- _VORLIEGENDER TEXT_
+ + + + + + +
Die CNIL, die französische Aufsichtsbehörde, hat sich am 7.6.2022 noch einmal zu Google Analytics und der Datenübertragung in Drittstaaten geäußert. Ja, 7.6., es ist mir aber erst heute durch den ZD-Newsletter aufgefallen. (Danke dafür!)
In ihrem Beitrag legt die CNIL dar, dass sie mehrere Beschwerden zur Nutzung von Google Analytics auf Webseiten französischer Unternehmen auf dem Tisch hatte. Sie habe das geprüft und sei der Ansicht, dass die “Verwendung von Google Analytics in der derzeitigen Form zu unzureichend geregelten Übermittlungen in die USA führe”. Dabei lässt die CNIL leider offen, was “die derzeitige Form” war, ob es also um Google Analytics 4 (aktuelle Version, die IP-Adresse wird nicht in Analytics erfasst) oder um die ältere Fassung, Universal Analytics ging, bei der man selbst entscheiden muss, ob die IP-Adresse anonymisiert wird. Ist aber auch nicht weiter wichtig, denn: Alles schlimm mit der Übertragung der IP-Adresse in einen Drittstaat.
Die CNIL stört sich daran, dass die IP-Adresse trotz aller Änderungen am Tool weiterhin in die USA übertragen würde. Wegen dieses Umstands sei es auch irrelevant, ob noch eine User-ID (UID) von Google Ireland gesetzt wird oder ob der Webseitenbetreiber eine UID setzt, die Google dann nicht zuordnen könne, und auch, ob man Daten eventuell verschlüsseln könnte. Denn, so die CNIL, das grundsätzliche Problem sei der “direkte Kontakt über eine HTTPS-Verbindung zwischen dem Endgerät der Person und den von Google betriebenen Servern.” Denn: “Die daraus resultierenden Anfragen ermöglichen es diesen Servern, die IP-Adresse des Nutzers sowie zahlreiche Informationen über sein Endgerät zu erhalten.” Mit all diesen Informationen zusammen sei realistischerweise eine Re-Identifizierung des Nutzers möglich und damit auch auf sein Verhalten auf allen Webseiten, bei denen Google Analytics eingebunden ist.
Verwunderlich ist dabei, weshalb die CNIL davon ausgeht, dass eine Übertragung der IP-Adressen in die USA geschieht. Es wird nicht dargelegt, ob bei den beanstandeten Seiten die für Google Analytics genutzten Webserver in der EU oder in den USA standen.
Wir fassen zusammen: Die CNIL hält es eine Re-Identifizierung für möglich, weil die IP-Adresse in die USA übermittelt und zudem zahlreiche Informationen über das Endgerät der jeweiligen Nutzerin übertragen werden. Was genau das mit HTTPS zu tun haben soll, bleibt das Geheimnis der CNIL, so richtig sinnvoll klingt das für mich nicht.
+ + + + + + +
- _AUSGANGSMATERIAL_

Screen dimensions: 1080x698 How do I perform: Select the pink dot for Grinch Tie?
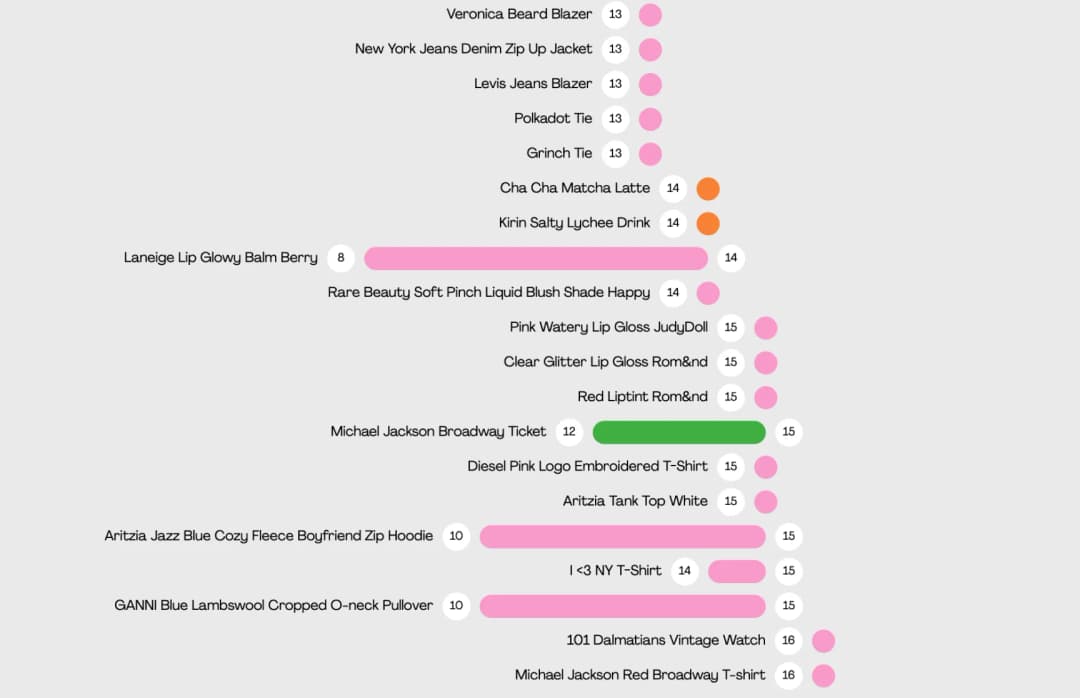[650, 154]
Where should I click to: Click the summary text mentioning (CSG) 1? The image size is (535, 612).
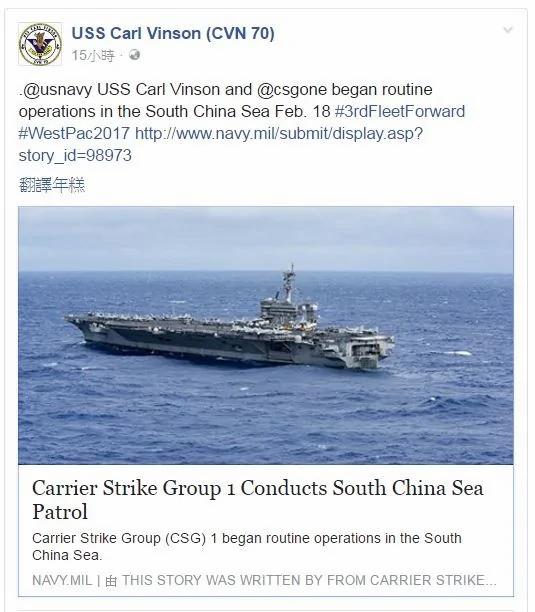[x=247, y=546]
+ + + + + + +
- _IHRE AUFGABEN_
(a) Worin sieht die CNIL laut dem Text über Google Analytics das grundsätzliche Problem?
(b) Schreiben Sie aus dem Text über Google Analytics den Abschnitt wortgetreu ab, beginnend mit „Die CNIL, die“ und weiter bis einschließlich „aufgefallen. (Danke dafür!)“.

- _ERGEBNISSE DER REIHE_
(a) Im direkten Kontakt über eine HTTPS-Verbindung zwischen dem Endgerät der Person und den von Google betriebenen Servern.

(b)
Die CNIL, die französische Aufsichtsbehörde, hat sich am 7.6.2022 noch einmal zu Google Analytics und der Datenübertragung in Drittstaaten geäußert. Ja, 7.6., es ist mir aber erst heute durch den ZD-Newsletter aufgefallen. (Danke dafür!)